**Excerpt**
↓↓↓

If we inspect the overall directionality, the global solution of metric MDS provides a value that is again closer to that of local transformation, compared to PCoA and the square root:
trajectoryDirectionality(D,sites,surveys)
## 1
## 0.8770056
trajectoryDirectionality(sqrtD,sites,surveys)
## 1
## 0.4810576
trajectoryDirectionality(pcoaD,sites,surveys)
## 1
## 0.5927582
trajectoryDirectionality(mmdsD,sites,surveys)
## 1
## 0.7532264
4. Conclusions
In this small study we compared the effect of different solutions to
violation of the triangle inequality. If function is.metric
returns TRUE for a given data set one should not worry about violations
of the triangle inequality. Local solutions are those that imply the
smallest number of changes, but these will not be consistent across
triplets, so users may desire to apply a global transformation that
produces euclidean spaces. This should be done with care. We have shown
how the square root transformation distorts the angles and overall
directionality of trajectories on the space defined by the percentage
difference (alias Bray-Curtis) dissimilarity index. We suspect that this
negative effect of square root transformation on angles happens no
matter which coefficient is used to derive the initial distance matrix.
Therefore, we advocate for avoiding its use when conducting community
trajectory analysis (in particular for angles). The global
transformation consisting in the application of PCoA with negative
eigenvalue correction is less strong than the square root, but it still
strongly change the angles between segments. Perhaps, the less harmful
global transformation is provided by metric Multidimensional Scaling,
but the need to embed distances in an Euclidean space of all three
transformations implies a stronger requirement than being a metric, and
results in distortions.

↑↑↑

**Instructions**
1. Decide whether each statement agrees with the excerpt on distance transformations. Answer yes or no for each, and quote the excerpt's deciding words exactly. (a) The authors recommend against the square root transformation in community trajectory analysis. (b) PCoA with negative eigenvalue correction leaves the angles between segments unchanged. (c) Local solutions are consistent across triplets.
2. From the excerpt on distance transformations, reproduce word for word the passage starting with "If we inspect" and going on through "trajectoryDirectionality(pcoaD,sites,surveys)".
Rely on the excerpt alone and bring in no outside knowledge.

Item-finding records:
↓↓↓

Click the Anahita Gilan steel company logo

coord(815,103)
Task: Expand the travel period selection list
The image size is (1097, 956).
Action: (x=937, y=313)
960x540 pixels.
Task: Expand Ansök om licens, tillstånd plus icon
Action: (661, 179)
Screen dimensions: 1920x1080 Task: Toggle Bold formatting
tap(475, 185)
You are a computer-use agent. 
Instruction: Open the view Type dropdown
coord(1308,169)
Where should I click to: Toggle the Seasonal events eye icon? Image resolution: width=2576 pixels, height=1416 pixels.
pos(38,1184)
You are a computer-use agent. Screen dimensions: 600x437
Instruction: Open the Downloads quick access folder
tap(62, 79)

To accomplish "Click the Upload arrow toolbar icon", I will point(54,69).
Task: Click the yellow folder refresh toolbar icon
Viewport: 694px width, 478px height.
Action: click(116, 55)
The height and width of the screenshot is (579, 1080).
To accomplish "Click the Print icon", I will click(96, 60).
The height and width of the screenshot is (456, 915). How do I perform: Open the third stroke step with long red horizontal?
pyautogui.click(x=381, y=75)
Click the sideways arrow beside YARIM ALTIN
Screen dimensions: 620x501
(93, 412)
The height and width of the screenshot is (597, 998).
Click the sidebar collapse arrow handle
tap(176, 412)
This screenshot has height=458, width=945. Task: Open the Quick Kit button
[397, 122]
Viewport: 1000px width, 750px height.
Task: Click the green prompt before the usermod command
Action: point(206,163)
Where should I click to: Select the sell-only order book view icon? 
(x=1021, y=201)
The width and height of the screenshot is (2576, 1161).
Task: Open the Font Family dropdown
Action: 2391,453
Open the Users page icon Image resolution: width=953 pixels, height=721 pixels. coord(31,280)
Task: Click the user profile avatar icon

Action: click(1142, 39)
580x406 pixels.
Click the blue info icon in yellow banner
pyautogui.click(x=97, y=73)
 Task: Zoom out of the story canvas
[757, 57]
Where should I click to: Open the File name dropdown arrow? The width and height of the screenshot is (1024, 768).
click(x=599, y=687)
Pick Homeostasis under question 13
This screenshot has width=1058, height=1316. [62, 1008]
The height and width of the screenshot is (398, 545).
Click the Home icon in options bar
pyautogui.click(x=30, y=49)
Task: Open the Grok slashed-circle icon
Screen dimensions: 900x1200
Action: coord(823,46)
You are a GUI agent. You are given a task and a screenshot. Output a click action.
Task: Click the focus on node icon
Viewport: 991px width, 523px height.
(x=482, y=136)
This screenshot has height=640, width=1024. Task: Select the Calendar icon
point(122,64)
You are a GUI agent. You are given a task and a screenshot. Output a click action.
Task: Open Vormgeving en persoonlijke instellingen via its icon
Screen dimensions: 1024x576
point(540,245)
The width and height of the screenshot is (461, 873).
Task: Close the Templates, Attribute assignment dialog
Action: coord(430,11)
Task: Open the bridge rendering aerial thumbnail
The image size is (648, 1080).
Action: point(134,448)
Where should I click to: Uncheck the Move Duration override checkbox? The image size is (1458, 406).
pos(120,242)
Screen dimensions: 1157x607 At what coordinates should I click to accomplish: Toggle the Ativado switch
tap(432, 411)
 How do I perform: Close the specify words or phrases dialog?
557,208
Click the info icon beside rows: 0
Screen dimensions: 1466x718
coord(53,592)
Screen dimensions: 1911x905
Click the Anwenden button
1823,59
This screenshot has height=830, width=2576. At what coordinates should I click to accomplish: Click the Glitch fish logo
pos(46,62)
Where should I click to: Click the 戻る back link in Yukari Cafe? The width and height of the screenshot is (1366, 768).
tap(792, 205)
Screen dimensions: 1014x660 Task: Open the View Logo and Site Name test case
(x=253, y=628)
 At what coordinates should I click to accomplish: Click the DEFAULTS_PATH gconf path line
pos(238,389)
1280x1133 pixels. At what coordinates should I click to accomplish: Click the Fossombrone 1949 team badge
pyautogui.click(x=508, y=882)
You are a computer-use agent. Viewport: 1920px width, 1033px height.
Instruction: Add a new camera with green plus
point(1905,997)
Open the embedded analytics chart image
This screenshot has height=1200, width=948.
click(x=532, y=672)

↑↑↑

**Set of answers**
1.
(a) Yes: "we advocate for avoiding its use when conducting community trajectory analysis"
(b) No: "it still strongly change the angles between segments"
(c) No: "these will not be consistent across triplets"

2.
If we inspect the overall directionality, the global solution of metric MDS provides a value that is again closer to that of local transformation, compared to PCoA and the square root:
trajectoryDirectionality(D,sites,surveys)
## 1
## 0.8770056
trajectoryDirectionality(sqrtD,sites,surveys)
## 1
## 0.4810576
trajectoryDirectionality(pcoaD,sites,surveys)